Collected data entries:
┄┄┄┄┄┄┄┄┄┄

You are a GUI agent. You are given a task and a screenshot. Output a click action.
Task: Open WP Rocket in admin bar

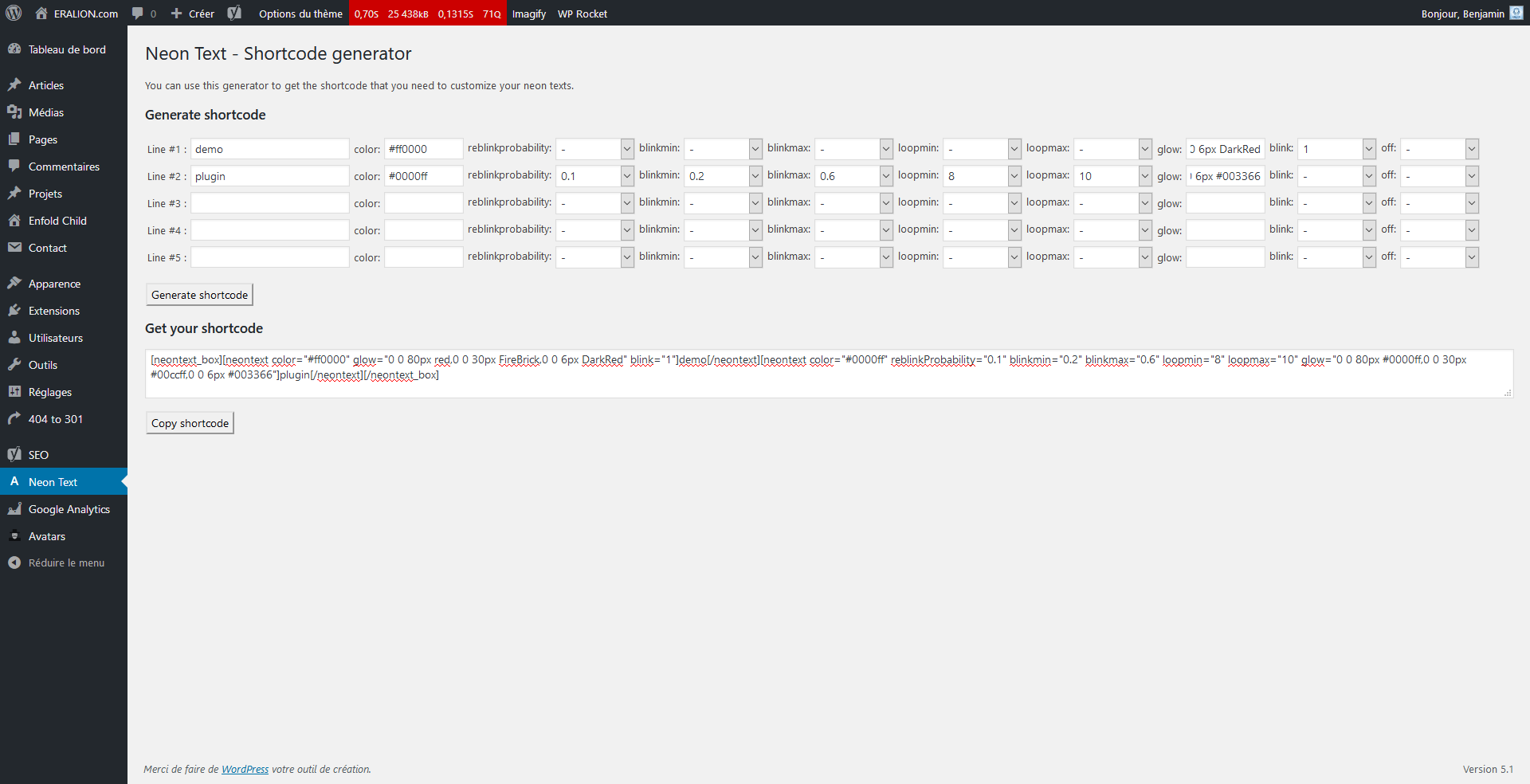click(582, 14)
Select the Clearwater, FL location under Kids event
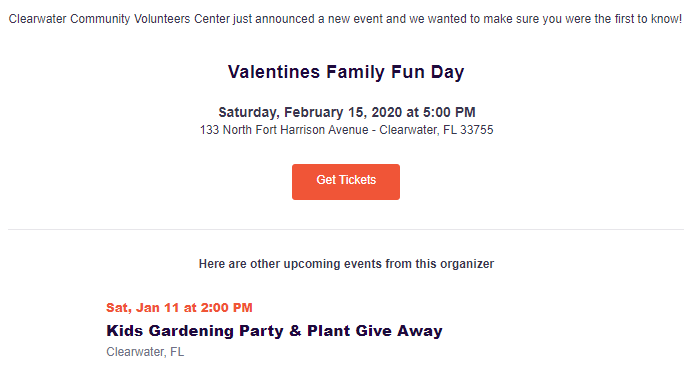The width and height of the screenshot is (693, 383). click(x=145, y=352)
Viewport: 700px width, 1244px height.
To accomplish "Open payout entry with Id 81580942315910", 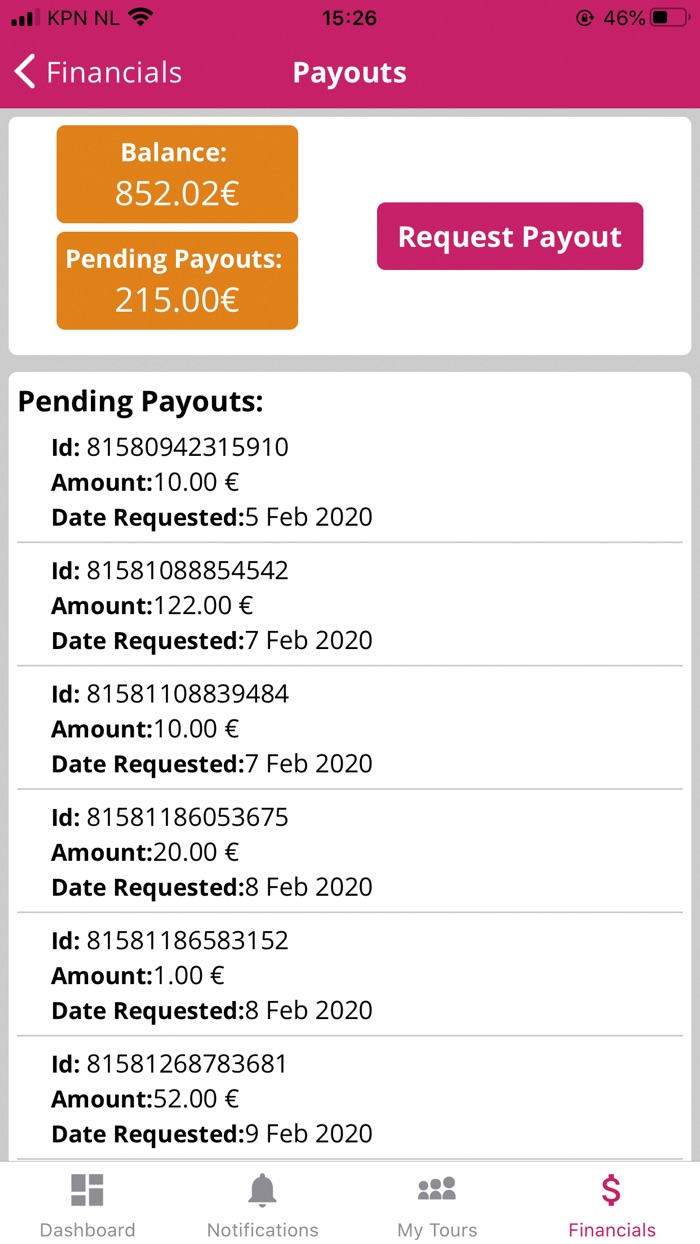I will pos(350,482).
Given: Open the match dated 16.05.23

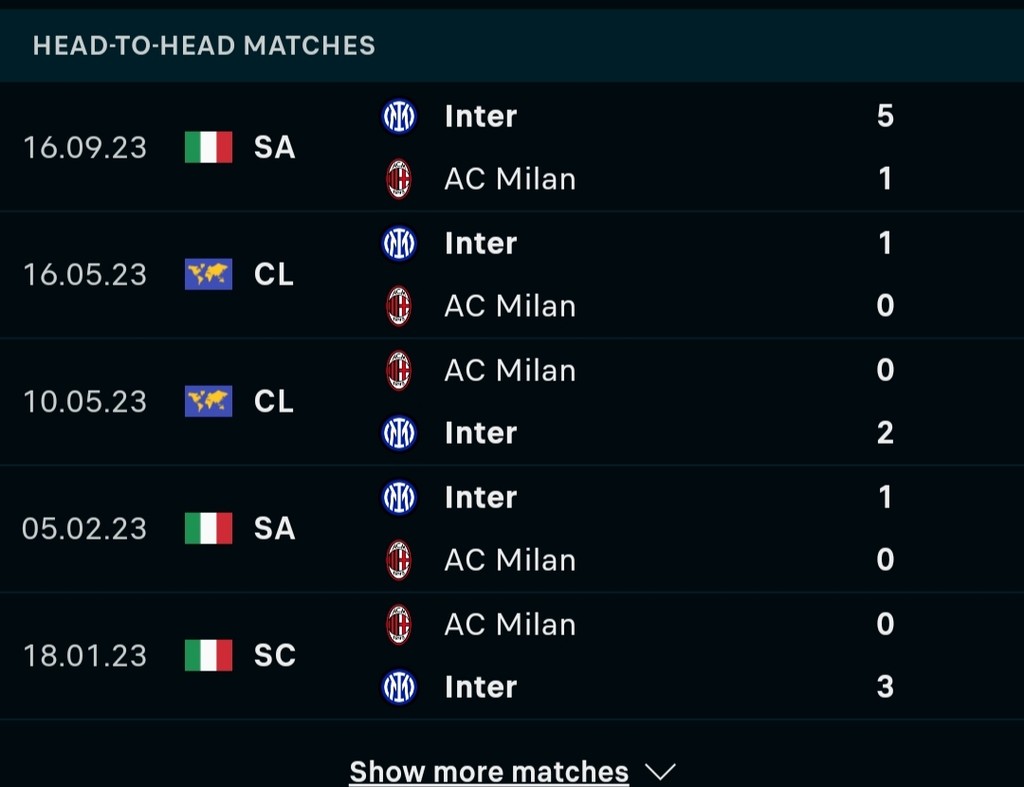Looking at the screenshot, I should click(x=85, y=274).
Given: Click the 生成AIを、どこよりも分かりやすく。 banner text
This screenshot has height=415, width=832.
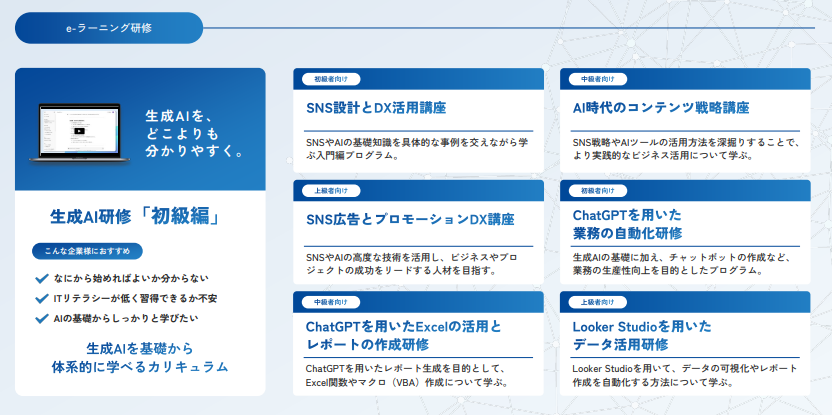Looking at the screenshot, I should (194, 134).
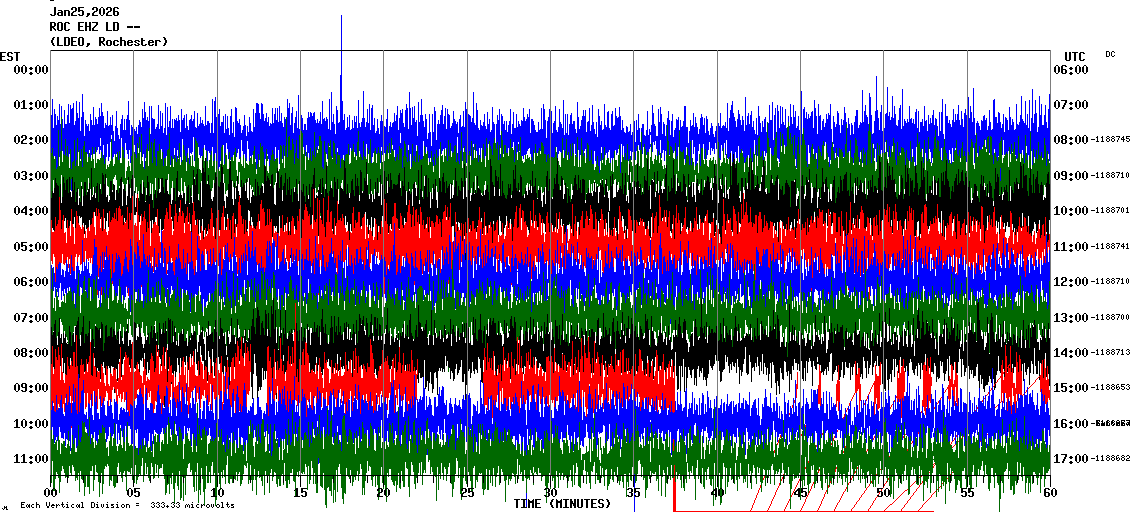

┄┄┄┄┄┄┄┄┄┄

## Directions
Although the records above contain pictures, the copy must not; set down exactly the lines from the one with "Task: Open WP Rocket in admin bar" up to and including the one with "Viewport: 700px width, 1244px height.".

## Worked solution
Task: Open WP Rocket in admin bar

click(582, 14)
Select the Clearwater, FL location under Kids event
The width and height of the screenshot is (693, 383). click(x=145, y=352)
Viewport: 700px width, 1244px height.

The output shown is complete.